• WORKING DATA

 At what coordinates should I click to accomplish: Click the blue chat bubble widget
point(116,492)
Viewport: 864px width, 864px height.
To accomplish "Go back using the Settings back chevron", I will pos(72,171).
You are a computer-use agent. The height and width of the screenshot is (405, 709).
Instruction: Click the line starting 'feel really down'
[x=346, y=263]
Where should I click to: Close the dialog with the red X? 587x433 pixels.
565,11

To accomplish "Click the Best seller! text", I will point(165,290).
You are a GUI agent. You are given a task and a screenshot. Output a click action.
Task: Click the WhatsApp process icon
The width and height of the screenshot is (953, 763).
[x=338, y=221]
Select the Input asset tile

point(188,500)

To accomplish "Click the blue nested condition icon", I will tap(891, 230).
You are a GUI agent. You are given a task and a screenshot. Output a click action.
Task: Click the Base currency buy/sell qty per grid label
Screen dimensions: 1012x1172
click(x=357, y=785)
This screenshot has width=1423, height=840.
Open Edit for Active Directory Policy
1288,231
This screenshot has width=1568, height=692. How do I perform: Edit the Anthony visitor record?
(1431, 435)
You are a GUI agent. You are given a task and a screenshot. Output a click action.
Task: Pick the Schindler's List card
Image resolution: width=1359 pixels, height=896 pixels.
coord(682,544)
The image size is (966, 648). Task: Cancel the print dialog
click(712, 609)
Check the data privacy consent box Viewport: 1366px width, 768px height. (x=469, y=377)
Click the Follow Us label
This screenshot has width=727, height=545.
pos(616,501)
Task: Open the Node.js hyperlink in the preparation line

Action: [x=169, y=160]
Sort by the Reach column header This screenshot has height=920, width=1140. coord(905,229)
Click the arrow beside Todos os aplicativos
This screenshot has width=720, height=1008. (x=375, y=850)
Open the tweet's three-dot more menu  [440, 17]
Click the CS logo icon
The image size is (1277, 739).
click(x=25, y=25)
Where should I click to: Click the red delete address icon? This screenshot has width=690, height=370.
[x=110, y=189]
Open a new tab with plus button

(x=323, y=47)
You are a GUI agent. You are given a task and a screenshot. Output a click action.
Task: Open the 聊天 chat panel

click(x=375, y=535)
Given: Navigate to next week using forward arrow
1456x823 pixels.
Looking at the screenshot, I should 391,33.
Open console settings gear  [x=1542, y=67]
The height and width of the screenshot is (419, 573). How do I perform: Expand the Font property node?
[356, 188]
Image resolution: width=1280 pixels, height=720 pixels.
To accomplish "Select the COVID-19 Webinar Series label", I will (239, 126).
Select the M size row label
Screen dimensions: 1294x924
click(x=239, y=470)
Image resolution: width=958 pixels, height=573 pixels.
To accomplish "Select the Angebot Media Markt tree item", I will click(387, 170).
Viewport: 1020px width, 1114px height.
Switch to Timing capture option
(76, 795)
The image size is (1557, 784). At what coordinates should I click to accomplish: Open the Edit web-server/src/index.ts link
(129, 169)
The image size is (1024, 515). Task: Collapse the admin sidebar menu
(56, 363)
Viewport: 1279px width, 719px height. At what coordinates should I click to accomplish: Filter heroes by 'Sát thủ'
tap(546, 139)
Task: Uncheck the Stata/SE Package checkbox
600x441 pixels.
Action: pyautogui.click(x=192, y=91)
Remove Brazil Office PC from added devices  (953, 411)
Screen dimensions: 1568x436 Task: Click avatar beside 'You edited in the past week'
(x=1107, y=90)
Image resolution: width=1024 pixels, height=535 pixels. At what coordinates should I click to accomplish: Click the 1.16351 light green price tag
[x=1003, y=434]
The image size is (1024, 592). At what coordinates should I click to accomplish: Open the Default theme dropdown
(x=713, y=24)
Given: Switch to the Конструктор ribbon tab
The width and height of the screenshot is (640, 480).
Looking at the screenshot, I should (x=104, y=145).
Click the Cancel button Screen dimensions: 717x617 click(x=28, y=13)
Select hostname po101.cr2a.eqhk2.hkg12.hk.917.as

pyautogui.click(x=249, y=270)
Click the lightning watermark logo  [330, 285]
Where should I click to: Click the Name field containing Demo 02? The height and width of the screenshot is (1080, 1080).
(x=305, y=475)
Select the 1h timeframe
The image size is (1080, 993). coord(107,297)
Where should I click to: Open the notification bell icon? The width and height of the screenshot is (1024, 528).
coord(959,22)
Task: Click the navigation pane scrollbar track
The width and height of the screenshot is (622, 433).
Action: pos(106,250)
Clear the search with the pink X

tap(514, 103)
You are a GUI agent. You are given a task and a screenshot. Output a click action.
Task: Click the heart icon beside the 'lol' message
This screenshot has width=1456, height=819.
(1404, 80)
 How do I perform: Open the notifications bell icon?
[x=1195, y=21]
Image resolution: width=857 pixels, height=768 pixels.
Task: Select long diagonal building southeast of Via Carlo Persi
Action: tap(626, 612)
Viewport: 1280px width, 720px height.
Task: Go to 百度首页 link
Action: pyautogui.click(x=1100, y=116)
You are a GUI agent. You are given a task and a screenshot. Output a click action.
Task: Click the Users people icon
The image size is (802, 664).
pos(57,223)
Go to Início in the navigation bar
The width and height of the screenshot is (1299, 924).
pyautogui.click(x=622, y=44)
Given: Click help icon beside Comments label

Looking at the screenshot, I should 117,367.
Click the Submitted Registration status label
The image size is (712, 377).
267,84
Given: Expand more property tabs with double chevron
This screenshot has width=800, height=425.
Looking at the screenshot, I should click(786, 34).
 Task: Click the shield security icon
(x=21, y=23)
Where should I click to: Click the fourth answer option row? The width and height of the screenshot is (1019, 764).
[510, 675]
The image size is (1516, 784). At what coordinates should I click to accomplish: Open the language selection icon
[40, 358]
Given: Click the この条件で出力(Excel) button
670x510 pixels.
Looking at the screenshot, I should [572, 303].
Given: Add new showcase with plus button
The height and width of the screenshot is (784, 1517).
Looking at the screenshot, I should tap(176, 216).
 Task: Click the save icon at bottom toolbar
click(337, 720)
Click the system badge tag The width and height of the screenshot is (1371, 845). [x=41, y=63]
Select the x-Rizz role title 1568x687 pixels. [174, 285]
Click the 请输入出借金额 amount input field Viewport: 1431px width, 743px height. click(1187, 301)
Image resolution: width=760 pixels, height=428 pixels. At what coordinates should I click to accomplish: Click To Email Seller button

• STATED PROBLEM
Locate each line in the entries above that contains the word "more" and copy those lines out. The match is case-sensitive.

• RESULT OF THIS EXERCISE
Open the tweet's three-dot more menu  [440, 17]
Given: Expand more property tabs with double chevron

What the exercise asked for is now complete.